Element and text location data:
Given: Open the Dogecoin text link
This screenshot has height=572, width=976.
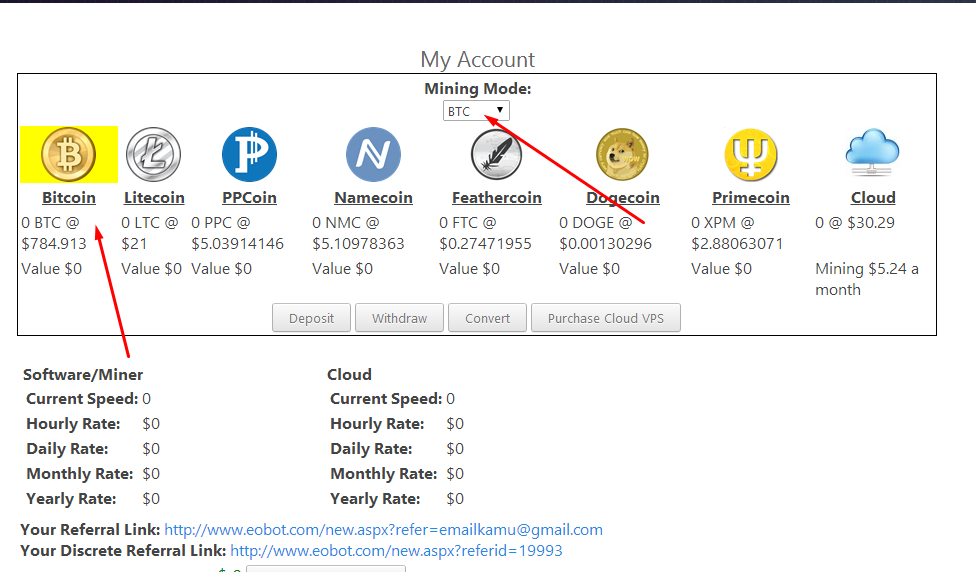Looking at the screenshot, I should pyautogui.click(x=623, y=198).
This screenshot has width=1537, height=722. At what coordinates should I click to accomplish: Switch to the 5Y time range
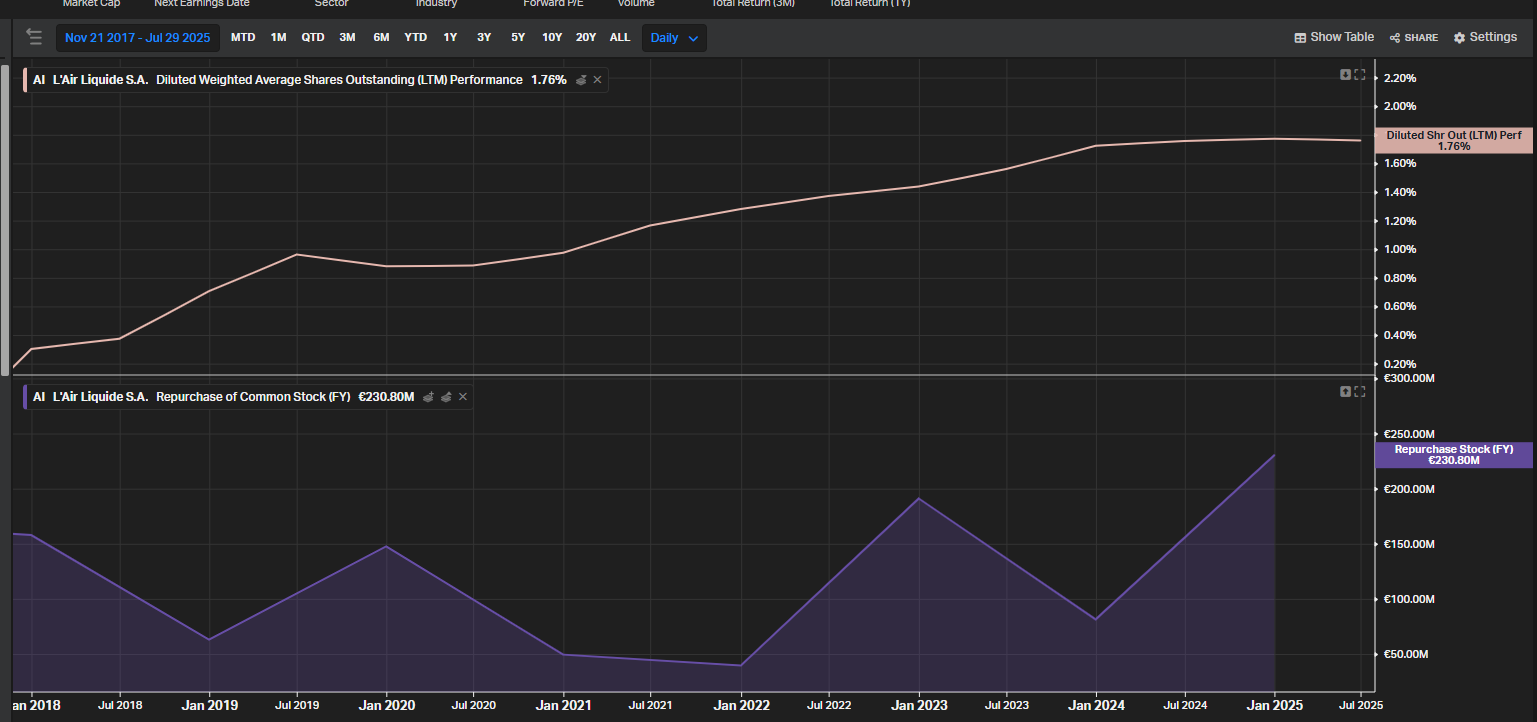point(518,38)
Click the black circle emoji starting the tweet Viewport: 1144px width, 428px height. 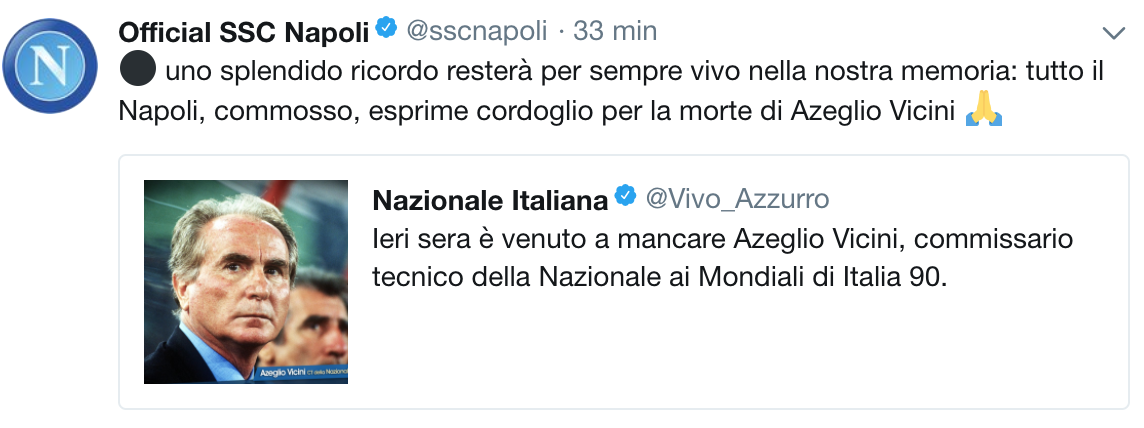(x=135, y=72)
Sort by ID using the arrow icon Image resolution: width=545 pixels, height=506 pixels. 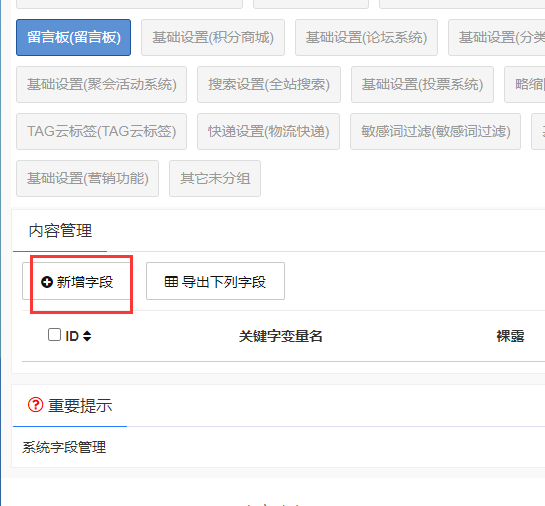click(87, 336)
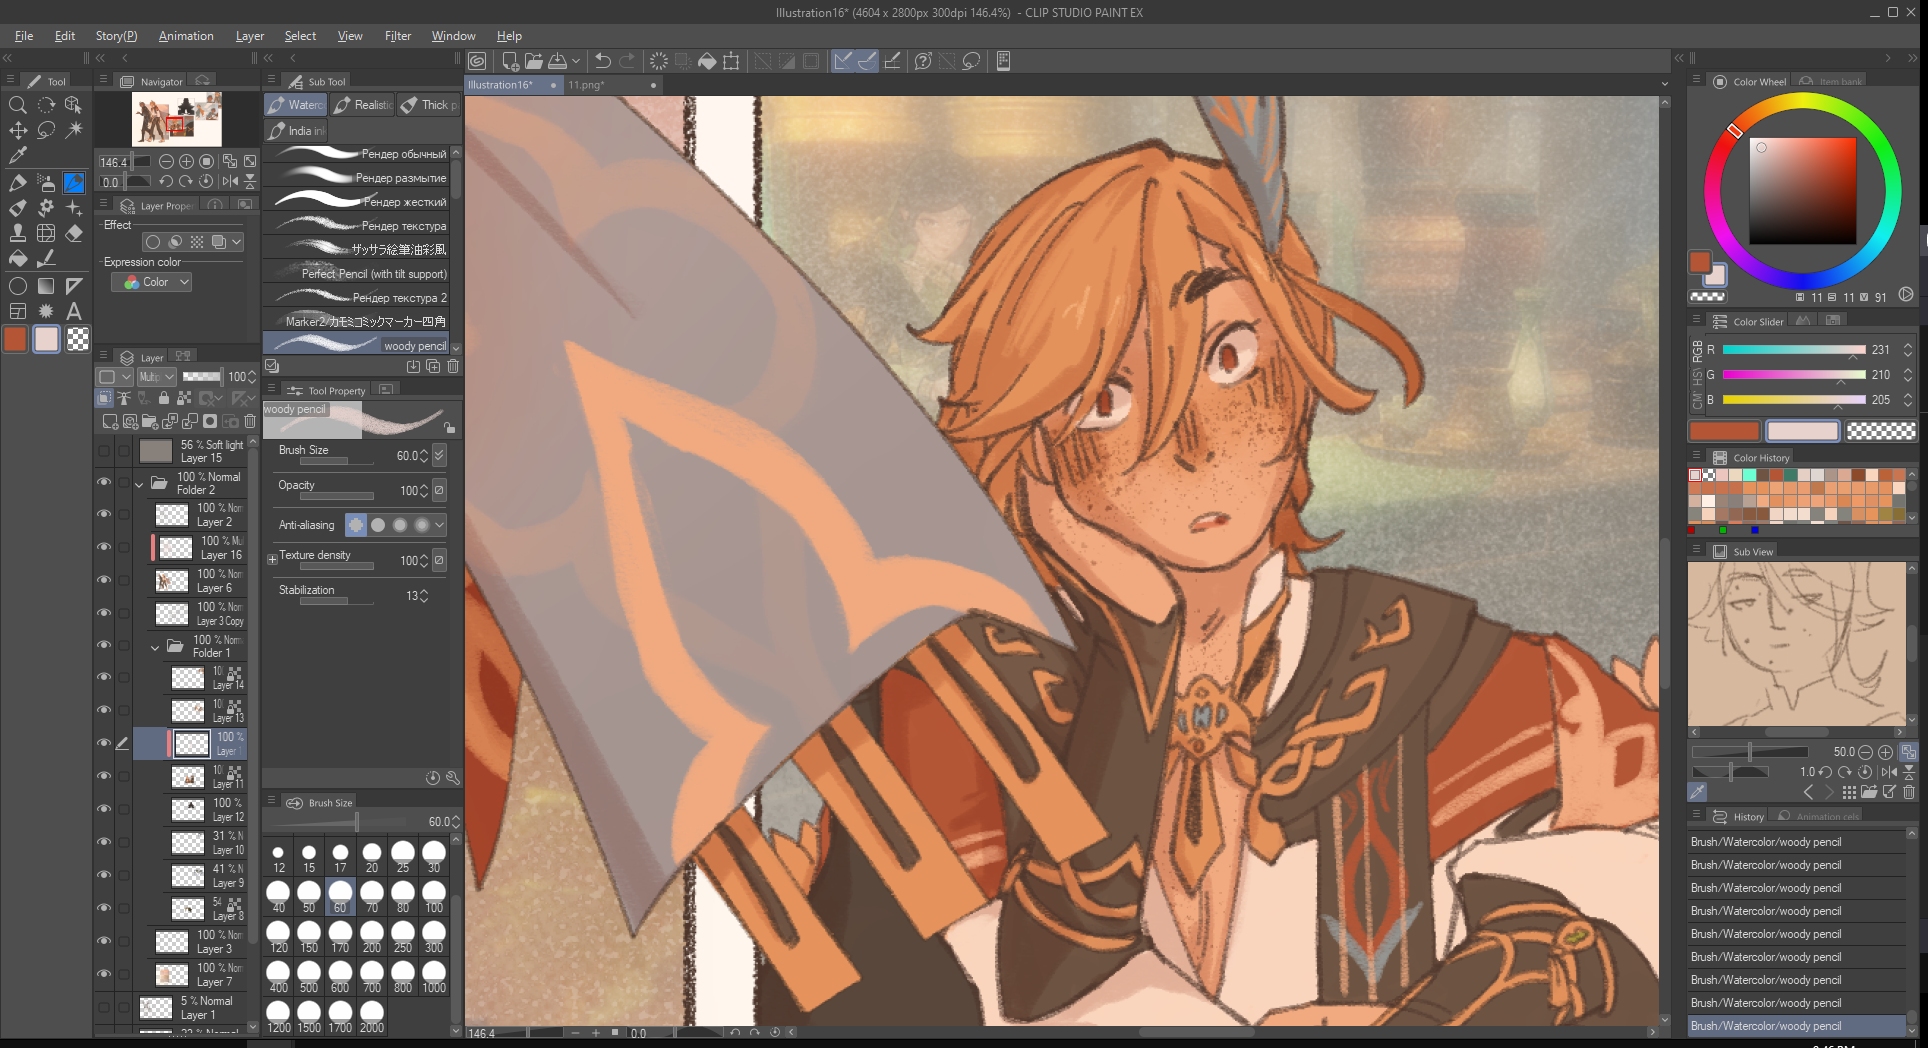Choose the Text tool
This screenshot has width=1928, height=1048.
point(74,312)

* * *

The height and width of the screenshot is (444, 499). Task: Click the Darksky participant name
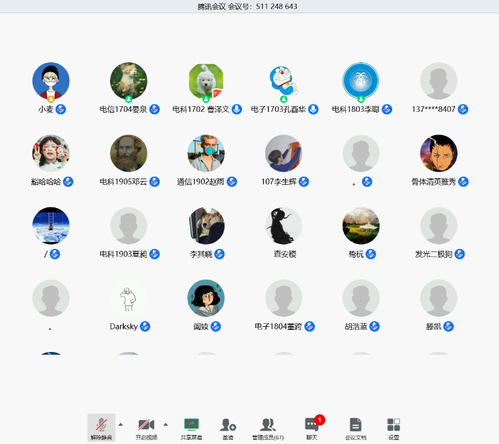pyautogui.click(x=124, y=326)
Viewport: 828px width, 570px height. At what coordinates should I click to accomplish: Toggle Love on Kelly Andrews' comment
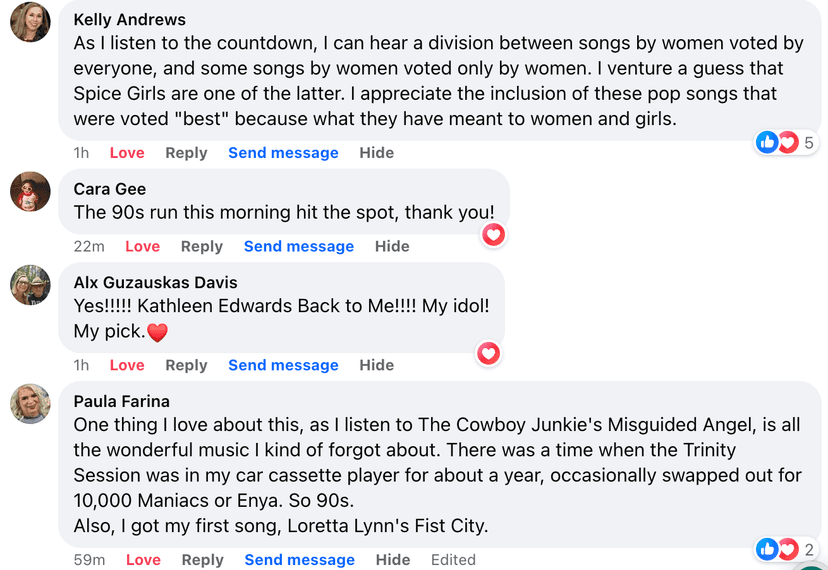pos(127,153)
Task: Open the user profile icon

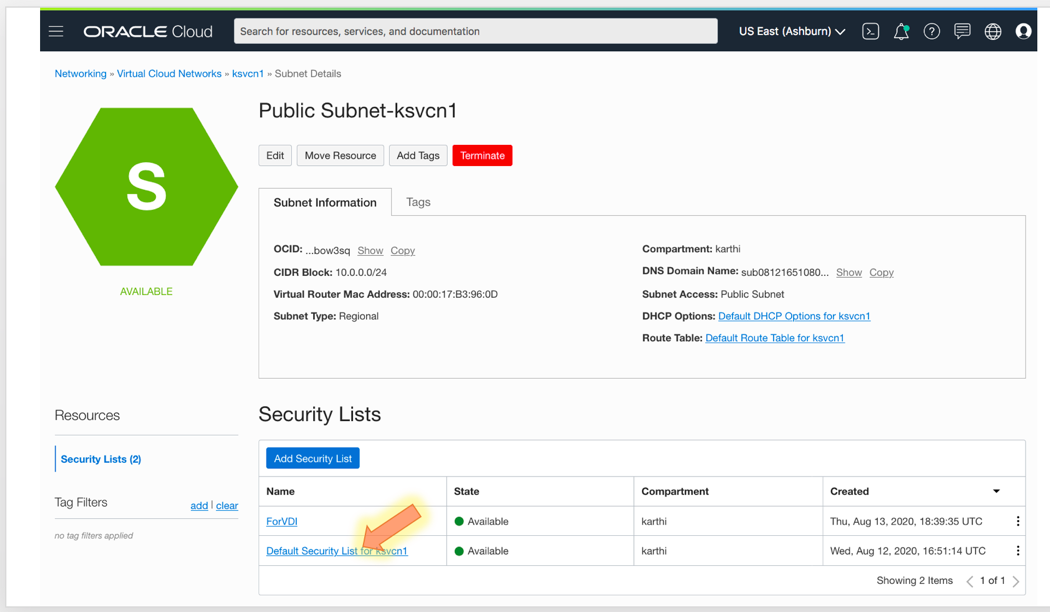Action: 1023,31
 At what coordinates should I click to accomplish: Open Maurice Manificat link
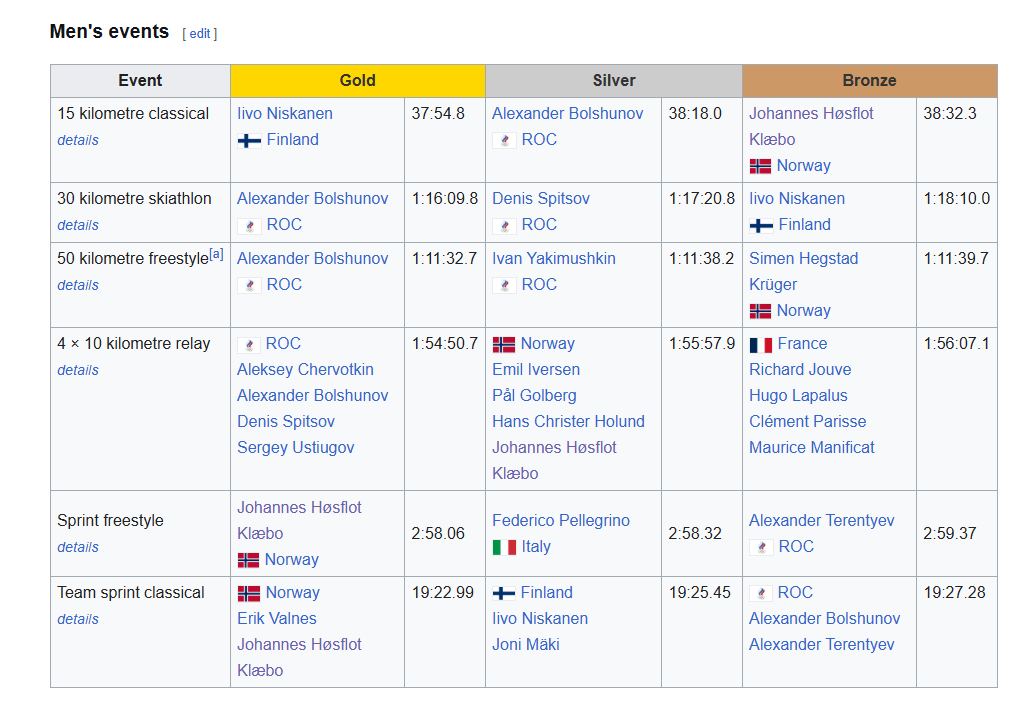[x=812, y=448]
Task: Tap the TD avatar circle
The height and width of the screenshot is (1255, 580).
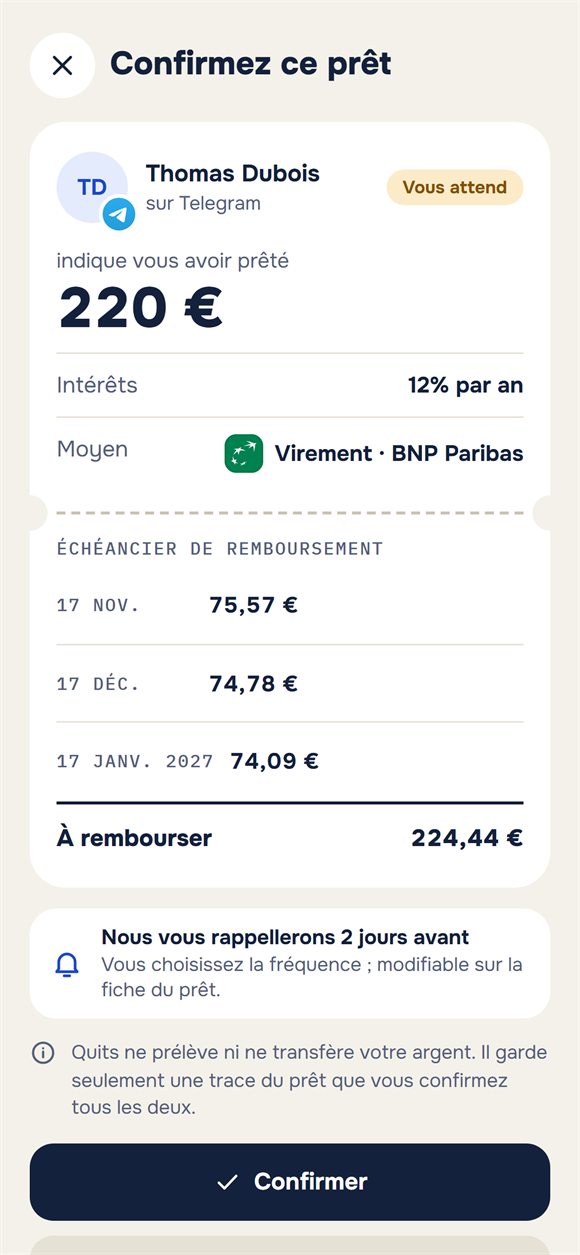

→ **Written exercise**
Filter the rows above, keeping each row that contains the string "link" (matching case), and copy those rows.

→ **Solution to this problem**
Given: Open the Dogecoin text link
 At what coordinates should I click to accomplish: Open Maurice Manificat link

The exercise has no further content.